To add an additional join condition, click on the plus icon next to an existing condition.
By default, all join conditions are combined with an AND operator which means all conditions must be met for a match.
We want to match on columns medallion, hack_license, vendor_id, and pickup_datetime
Verify you successfully joined 25 columns together with Data Preview.
Aggregate by payment_type
After you complete a join transformation, add an aggregate transformation by clicking the plus icon next to 'InnerJoinWithTripFares.

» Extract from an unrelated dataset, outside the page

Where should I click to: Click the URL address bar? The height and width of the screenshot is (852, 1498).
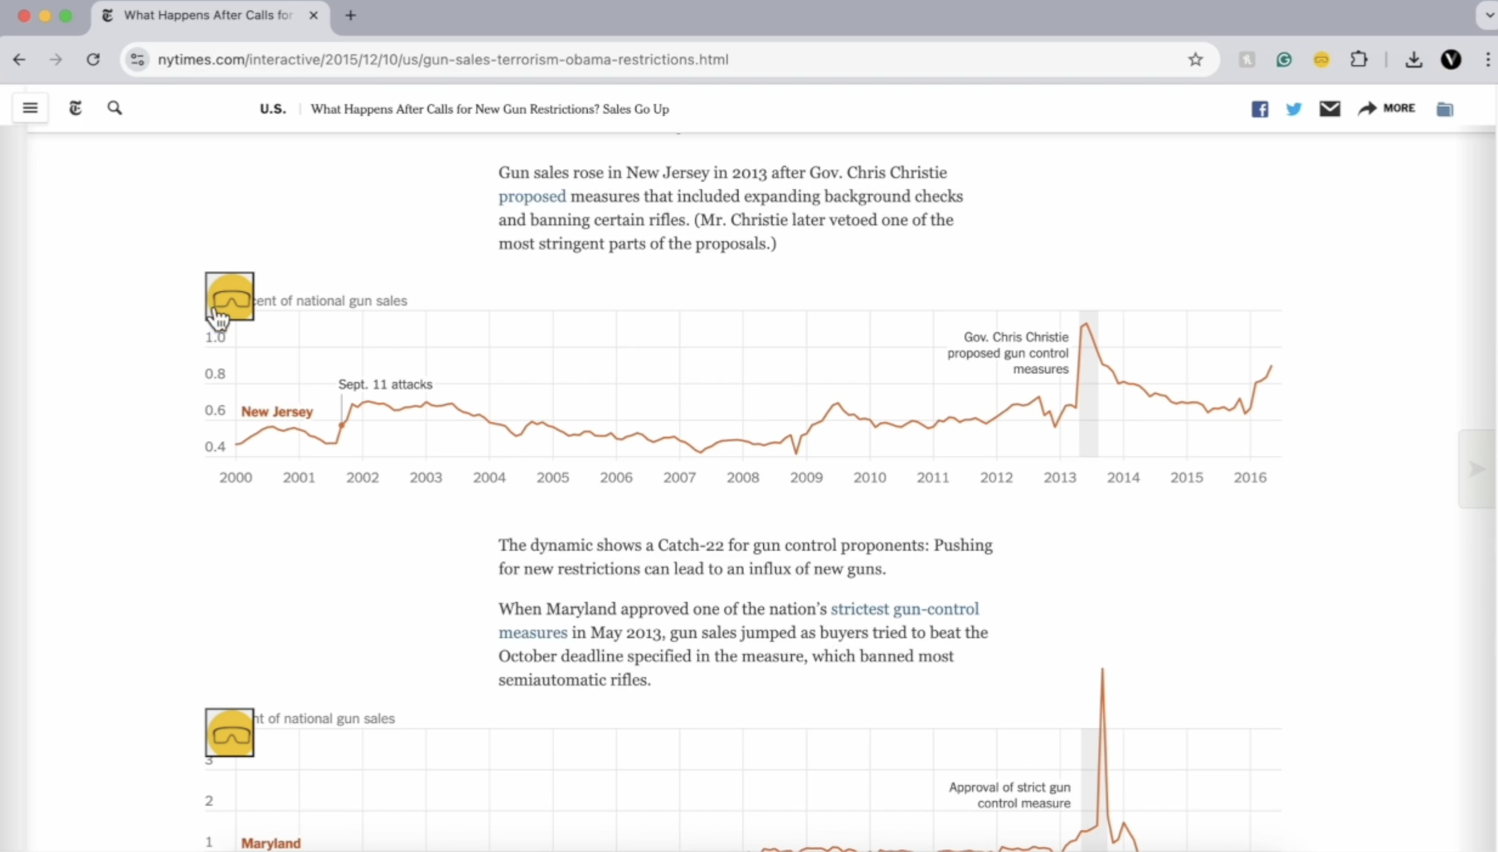click(644, 60)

Choose Aggregate under Schema modifier and call the Aggregate: ‘AggregateByPaymentType’
Name your aggregate transformation 'AggregateByPaymentType'. Select payment_type as the group by column.
Go to the Aggregates tab. Here, you will specify two aggregations:
* The average fare grouped by payment type
* The total trip distance grouped by payment type
Create the average fare expression.
In the text box labeled Add or select a column, enter 'average_fare'.
To enter an aggregation expression, click on the marker next to the the blue box labeled Enter expression.
This will open up the data flow expression builder, a tool used to visually create data flow expressions using input schema, built-in functions and operations, and user-defined parameters. For more information on the capabilities of the expression builder, see the expression builder documentation.
To get the average fare, use the avg() aggregation function to aggregate the total_amount column cast to an integer with toInteger(). In the data flow expression language, this is defined as avg(toInteger(total_amount)).
Click Save and finish when you are done.
To add an additional aggregation expression, click on the plus icon next to average_fare.
Select Add column.
In the text box labeled Add or select a column, enter 'total_trip_distance'. As in the last step, open the expression builder to enter in the expression.
To get the total trip distance, use the sum() aggregation function to aggregate the trip_distance column cast to an integer with toInteger().
In the data flow expression language, this is defined as sum(toInteger(trip_distance)).
Click Save and finish.
Test your transformation logic in the Data Preview tab.